Problem statement →
Determine the number of lines in the listing below where the string "will" occurs; answer with the number alone.
Supplied data: Begin
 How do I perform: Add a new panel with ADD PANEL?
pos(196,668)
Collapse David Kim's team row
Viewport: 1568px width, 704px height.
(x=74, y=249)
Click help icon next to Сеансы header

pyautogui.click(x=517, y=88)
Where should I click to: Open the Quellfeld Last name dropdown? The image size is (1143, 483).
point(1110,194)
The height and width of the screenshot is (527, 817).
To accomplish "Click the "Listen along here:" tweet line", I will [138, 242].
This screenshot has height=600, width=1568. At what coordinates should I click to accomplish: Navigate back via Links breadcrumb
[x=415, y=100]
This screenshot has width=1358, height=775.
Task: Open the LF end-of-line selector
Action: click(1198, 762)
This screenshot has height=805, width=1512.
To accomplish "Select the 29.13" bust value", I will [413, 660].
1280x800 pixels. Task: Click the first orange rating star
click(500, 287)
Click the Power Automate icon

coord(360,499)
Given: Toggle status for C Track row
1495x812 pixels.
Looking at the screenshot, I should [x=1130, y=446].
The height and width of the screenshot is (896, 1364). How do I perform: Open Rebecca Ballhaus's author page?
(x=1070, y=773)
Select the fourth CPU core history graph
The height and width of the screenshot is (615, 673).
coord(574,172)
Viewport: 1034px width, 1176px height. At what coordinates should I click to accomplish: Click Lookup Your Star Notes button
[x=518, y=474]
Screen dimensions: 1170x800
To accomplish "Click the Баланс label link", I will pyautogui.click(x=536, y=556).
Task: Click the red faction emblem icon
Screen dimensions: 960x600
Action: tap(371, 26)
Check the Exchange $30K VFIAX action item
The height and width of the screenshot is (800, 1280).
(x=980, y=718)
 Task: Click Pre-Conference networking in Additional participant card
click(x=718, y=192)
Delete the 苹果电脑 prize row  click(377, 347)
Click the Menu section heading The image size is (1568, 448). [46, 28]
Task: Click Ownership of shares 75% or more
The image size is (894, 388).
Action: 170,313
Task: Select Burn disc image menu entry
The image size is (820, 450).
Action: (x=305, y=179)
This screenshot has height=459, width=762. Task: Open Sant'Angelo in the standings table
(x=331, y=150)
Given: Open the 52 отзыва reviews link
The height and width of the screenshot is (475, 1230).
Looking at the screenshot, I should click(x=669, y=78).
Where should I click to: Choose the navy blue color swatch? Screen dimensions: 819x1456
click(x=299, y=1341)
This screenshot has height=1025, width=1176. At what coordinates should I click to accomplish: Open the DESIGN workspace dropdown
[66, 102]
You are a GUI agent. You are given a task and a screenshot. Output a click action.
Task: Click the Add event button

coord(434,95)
Supplied data: End
Finished exercise →
3